Reading notes on loss functions.

Proper loss

Reference

  • Buja, A., Stuetzle, W., & Shen, Y. (2005). Loss functions for binary class probability estimation and classification: Structure and applications. https://pdfs.semanticscholar.org/d670/6b6e626c15680688b0774419662f2341caee.pdf
  • Reid, M. D., & Williamson, R. C. (2009). Surrogate regret bounds for proper losses.

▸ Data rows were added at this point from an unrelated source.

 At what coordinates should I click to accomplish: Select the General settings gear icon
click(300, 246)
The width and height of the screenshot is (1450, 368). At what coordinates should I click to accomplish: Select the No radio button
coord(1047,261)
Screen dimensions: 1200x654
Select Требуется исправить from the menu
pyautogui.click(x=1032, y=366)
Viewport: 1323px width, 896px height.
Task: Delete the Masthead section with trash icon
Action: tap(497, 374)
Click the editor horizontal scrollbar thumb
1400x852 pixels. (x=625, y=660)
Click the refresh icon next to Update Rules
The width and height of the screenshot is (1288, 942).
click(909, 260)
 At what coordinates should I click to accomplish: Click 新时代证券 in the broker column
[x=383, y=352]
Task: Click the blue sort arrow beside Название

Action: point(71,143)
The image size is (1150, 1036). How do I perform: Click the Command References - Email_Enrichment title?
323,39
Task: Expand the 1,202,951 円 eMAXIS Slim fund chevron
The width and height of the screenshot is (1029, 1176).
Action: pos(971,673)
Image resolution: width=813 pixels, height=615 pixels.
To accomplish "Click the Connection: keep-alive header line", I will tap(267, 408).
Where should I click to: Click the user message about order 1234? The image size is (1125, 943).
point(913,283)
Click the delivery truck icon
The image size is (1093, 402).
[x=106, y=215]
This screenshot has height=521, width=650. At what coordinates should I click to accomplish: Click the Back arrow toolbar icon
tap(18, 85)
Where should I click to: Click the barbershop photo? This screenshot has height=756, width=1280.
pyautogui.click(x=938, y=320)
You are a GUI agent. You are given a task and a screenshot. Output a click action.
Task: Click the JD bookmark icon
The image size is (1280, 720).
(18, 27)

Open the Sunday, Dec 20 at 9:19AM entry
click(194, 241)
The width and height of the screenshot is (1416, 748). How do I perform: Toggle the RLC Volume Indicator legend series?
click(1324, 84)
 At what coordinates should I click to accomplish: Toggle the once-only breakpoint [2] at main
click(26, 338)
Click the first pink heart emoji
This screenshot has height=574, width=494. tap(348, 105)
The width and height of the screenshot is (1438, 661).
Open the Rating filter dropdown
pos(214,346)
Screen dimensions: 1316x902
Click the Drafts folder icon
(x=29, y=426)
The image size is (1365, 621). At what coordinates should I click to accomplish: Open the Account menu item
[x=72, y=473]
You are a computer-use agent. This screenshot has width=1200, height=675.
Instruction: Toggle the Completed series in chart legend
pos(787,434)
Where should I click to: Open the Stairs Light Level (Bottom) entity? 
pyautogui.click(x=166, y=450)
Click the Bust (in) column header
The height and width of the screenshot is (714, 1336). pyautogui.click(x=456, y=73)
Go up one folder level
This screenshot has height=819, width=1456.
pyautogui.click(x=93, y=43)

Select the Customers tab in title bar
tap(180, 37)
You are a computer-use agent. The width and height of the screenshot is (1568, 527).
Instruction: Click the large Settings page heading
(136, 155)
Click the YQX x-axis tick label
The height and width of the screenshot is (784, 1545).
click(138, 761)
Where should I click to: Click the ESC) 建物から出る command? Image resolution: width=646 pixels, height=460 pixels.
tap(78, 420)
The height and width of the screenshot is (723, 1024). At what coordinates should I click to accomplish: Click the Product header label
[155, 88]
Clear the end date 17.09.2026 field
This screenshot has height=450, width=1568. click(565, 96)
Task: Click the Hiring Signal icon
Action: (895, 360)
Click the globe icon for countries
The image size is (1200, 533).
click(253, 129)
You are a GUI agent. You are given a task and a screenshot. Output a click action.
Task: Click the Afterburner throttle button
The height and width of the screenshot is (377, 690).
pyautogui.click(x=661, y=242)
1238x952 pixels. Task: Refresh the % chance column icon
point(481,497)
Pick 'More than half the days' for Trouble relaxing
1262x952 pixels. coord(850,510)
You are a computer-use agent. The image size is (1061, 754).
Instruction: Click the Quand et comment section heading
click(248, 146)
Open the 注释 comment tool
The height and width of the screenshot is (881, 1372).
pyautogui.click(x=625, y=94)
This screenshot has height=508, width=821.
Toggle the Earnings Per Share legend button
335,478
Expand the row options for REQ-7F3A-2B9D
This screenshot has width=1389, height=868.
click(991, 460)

Proceedings of the 26th Annual International Conference on Machine Learning - ICML ’09, 1–8. https://doi.org/10.1145/1553374.1553489

This paper helped me understand the properties of “proper losses.”

TL;DR

  • A proper loss is always associated with a convex function, which is the point-wise Bayes risk.
  • The loss can be reconstructed from the point-wise Bayes risk as the Bregman divergence.

  • Proper losses are surrogates for 0-1-c loss (for any c).
  • Some margin losses are not proper, e.g., hinge loss.
    • Hinge loss satisfies a surrogating property specifically for c=0.5
  • weighted zero-one-like loss, and point-wise

Class conditional estimation and density ratio estimation

Reference

  • Menon, A. K., Ong, C. S., Menon, A., & Ong, C. (2016). Linking losses for density ratio and class-probability estimation. 10.

TL;DR

  • Minimizing proper loss for classification corresponds to minimizing Bregman divergence for density ratio estimation.